Esse pensamento é um grande erro, pelo simples fato de que ninguém é perfeito. Segundo Brené Brown, pesquisadora em serviço social da Universidade de Houston (EUA), “imperfeições não são inadequações: são um lembrete de que estamos nisso todos juntos.”

Brown é uma referência internacional quando se trata de vulnerabilidade. Para ela, demonstrar-se vulnerável pode ser uma poderosa ferramenta de autoconhecimento, que nos permite identificar e melhorar nossas deficiências e reforçar nossas habilidades. Esse é um passo essencial para demonstrarmos empatia por nós mesmos.
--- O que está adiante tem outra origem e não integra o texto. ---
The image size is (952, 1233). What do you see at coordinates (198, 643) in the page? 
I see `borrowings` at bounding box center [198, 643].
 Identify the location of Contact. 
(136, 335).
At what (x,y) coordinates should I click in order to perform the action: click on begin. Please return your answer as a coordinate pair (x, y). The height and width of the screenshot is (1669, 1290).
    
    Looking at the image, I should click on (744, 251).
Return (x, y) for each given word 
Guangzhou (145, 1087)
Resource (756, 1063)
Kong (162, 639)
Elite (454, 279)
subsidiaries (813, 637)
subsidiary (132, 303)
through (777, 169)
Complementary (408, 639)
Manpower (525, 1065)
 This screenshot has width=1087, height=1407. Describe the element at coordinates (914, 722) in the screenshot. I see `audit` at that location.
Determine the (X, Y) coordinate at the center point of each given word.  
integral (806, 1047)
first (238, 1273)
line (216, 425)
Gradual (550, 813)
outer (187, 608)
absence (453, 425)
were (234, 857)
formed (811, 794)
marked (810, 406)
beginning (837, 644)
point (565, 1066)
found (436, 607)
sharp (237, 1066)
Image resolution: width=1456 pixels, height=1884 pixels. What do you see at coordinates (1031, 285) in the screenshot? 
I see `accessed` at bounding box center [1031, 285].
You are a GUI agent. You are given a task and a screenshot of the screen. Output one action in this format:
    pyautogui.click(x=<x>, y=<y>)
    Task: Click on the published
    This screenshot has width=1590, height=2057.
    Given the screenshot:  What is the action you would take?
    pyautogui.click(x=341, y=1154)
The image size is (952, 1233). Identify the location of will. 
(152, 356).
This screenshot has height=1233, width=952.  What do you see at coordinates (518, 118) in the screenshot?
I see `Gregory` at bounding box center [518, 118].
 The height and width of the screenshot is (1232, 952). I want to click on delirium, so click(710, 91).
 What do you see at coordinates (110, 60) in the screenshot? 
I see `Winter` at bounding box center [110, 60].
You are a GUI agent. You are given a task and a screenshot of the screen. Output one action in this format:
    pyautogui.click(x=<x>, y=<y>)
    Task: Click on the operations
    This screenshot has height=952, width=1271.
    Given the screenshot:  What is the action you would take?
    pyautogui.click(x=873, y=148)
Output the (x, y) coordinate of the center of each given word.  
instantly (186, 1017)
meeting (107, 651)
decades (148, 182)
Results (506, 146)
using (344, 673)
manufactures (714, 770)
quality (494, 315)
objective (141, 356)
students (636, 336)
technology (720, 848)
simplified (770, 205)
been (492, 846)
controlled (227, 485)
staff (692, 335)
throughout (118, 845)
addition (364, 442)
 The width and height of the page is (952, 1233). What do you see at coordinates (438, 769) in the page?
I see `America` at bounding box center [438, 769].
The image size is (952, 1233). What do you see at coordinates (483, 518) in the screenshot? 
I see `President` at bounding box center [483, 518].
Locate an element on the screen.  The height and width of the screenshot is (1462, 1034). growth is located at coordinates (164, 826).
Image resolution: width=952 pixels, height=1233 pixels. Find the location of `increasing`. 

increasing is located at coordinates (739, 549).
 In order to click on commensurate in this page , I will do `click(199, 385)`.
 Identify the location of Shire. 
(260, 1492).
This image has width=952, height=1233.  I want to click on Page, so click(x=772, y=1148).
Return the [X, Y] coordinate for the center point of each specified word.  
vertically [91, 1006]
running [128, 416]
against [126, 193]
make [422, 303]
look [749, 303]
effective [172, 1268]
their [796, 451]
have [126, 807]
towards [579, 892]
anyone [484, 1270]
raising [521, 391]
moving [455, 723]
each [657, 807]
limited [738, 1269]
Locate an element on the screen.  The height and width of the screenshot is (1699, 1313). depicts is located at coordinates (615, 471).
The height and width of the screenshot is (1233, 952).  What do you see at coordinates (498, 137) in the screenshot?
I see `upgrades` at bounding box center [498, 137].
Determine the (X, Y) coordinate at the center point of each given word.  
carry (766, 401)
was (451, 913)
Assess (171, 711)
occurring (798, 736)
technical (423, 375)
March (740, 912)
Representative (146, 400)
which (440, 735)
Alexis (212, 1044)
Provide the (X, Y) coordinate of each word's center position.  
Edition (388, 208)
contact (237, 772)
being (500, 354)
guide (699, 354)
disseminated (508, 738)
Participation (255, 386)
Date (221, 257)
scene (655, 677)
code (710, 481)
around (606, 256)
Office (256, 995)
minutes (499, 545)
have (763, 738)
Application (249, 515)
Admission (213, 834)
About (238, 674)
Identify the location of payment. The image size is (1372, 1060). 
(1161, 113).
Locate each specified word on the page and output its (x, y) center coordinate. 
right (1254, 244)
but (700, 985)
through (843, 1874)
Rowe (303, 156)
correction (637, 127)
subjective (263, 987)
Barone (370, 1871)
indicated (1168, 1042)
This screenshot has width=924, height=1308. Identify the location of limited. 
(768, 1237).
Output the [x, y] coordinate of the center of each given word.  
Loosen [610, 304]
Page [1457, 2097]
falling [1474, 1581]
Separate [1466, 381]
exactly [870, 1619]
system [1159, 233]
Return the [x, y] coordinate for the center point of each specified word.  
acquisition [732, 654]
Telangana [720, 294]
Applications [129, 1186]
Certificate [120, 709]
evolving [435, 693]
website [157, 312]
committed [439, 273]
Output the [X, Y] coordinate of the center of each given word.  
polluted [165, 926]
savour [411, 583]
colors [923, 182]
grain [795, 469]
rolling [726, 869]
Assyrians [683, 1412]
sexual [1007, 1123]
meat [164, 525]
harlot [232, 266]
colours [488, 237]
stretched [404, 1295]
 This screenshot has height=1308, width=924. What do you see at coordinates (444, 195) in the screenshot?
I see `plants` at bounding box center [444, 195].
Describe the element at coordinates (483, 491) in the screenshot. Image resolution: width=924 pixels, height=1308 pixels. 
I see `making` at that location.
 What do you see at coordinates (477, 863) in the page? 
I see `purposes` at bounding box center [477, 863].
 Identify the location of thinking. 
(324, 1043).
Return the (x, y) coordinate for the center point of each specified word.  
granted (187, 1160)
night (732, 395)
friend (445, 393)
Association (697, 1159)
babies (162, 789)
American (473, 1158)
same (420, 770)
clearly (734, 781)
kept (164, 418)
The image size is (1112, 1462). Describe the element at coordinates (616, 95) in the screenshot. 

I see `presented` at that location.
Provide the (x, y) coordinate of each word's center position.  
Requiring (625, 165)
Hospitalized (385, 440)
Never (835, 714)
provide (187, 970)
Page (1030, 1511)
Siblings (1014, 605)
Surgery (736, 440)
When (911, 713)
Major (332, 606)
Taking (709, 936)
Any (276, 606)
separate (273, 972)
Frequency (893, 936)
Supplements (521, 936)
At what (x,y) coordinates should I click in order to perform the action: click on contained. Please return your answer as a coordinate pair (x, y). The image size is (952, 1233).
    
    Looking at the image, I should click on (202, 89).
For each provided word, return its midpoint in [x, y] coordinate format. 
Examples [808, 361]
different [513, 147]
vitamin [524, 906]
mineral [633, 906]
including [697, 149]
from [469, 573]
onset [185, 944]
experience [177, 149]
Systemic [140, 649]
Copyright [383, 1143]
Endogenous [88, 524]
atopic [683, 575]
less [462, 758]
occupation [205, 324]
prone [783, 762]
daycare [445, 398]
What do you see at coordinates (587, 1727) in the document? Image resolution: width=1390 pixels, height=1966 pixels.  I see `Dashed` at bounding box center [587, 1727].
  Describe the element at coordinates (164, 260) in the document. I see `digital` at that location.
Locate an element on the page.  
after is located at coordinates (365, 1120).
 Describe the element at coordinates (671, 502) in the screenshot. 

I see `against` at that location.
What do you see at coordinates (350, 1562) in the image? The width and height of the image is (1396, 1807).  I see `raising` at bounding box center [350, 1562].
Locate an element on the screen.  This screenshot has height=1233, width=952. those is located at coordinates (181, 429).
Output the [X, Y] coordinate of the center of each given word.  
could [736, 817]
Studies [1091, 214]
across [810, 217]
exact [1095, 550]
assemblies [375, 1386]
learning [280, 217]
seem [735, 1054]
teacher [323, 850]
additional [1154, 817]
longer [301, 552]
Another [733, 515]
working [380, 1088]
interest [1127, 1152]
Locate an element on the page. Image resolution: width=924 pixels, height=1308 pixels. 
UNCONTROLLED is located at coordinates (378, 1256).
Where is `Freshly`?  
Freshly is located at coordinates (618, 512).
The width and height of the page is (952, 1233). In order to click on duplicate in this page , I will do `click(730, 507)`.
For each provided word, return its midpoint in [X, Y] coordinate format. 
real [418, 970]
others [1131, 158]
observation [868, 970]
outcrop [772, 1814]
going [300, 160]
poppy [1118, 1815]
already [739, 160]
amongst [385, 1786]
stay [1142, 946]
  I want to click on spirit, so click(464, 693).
Sem isso, não seremos eficientes em ser empáticos com o outro.

Não precisamos ter respostas para tudo na ponta da língua. Ninguém sabe tudo sobre algo e nem algo sobre tudo. Sempre teremos o que aprender. Dessa forma, o antídoto para a intolerância das redes passa pela coragem de se demonstrar vulnerável e construir algo com isso.

 

“Meta as caras”

Muito antes de saber dessas histórias de Chateubriand, eu criei um jornal, um tabloide mensal que chegou a ter 52 páginas coloridas e 50 mil exemplares por edição, que durou de 1991 a 1998.

O que me motivava era compartilhar um pouco do que eu sabia com muita gente, em um tempo em que a Internet comercial ainda não existia (só foi liberada no Brasil no fim de 1994) ou era muito restrita.

Era o começo da minha carreira. Ainda havia muito a se lapidar em mim, mas acreditava que podia contribuir com as pessoas. E fazia isso cuidadosamente, da melhor maneira que podia. Quando o impresso acabou, eu já tinha o digital para ampliar minha voz.

Hoje, só no LinkedIn, tenho mais de 750 mil seguidores. Naturalmente nem todos veem o que publico, e, dos que veem, nem todos gostam. E está tudo bem! Eu não quero ter uma opinião para impor aos outros e não sinto que sou dono da verdade. Entretanto, ao escrever um artigo, gravar um vídeo, fazer um simples post, procuro saber muito bem do que estou falando e me apresentar com autenticidade.

Em um mundo tão complexo como o atual, precisamos de menos Chatôs e de mais Brené Browns. Portanto, convido você a trilhar esse caminho da vulnerabilidade, da empatia e do compartilhamento de ideias construtivas. Ganhará você e quem você tocar.